[Extracted data Boundary: Start]

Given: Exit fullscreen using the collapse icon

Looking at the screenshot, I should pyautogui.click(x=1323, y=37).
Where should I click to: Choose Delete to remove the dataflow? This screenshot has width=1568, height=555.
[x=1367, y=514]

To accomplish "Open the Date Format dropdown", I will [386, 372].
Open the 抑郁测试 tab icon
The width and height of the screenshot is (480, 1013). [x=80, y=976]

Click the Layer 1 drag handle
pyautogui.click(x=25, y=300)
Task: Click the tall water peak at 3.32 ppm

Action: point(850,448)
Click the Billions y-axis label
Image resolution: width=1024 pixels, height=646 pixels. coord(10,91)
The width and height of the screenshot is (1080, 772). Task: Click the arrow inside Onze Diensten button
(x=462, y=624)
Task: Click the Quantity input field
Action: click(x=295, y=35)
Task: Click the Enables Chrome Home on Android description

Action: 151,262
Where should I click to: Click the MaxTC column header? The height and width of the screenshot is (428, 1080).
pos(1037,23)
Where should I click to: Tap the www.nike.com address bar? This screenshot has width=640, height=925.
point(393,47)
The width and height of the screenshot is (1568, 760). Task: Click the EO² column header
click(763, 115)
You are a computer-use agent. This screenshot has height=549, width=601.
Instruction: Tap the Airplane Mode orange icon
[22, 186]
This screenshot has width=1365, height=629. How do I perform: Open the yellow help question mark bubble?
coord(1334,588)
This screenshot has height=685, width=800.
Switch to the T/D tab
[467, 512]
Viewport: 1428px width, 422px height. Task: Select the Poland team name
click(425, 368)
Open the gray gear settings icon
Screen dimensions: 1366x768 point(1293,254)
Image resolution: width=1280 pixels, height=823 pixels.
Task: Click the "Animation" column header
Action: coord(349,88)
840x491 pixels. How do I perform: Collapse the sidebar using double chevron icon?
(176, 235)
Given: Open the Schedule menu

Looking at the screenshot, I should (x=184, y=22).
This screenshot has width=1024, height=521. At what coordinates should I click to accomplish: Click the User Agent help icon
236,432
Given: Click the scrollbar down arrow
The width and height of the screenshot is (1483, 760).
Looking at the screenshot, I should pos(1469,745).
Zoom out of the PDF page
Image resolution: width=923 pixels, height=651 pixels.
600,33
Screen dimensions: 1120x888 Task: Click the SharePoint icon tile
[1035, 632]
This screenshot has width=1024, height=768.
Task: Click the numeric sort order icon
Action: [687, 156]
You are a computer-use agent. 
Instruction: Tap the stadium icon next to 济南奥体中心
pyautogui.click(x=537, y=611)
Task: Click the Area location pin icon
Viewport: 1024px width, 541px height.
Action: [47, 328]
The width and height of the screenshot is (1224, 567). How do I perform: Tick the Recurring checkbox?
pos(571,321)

[Extracted data Boundary: End]

* Goal of the exercise
Make an exact copy of each line, beginning at the one containing "Zoom out of the PDF page" and ending with the last line of the data, and of no other line.

* Expected output
Zoom out of the PDF page
Image resolution: width=923 pixels, height=651 pixels.
600,33
Screen dimensions: 1120x888 Task: Click the SharePoint icon tile
[1035, 632]
This screenshot has width=1024, height=768.
Task: Click the numeric sort order icon
Action: [687, 156]
You are a computer-use agent. 
Instruction: Tap the stadium icon next to 济南奥体中心
pyautogui.click(x=537, y=611)
Task: Click the Area location pin icon
Viewport: 1024px width, 541px height.
Action: [47, 328]
The width and height of the screenshot is (1224, 567). How do I perform: Tick the Recurring checkbox?
pos(571,321)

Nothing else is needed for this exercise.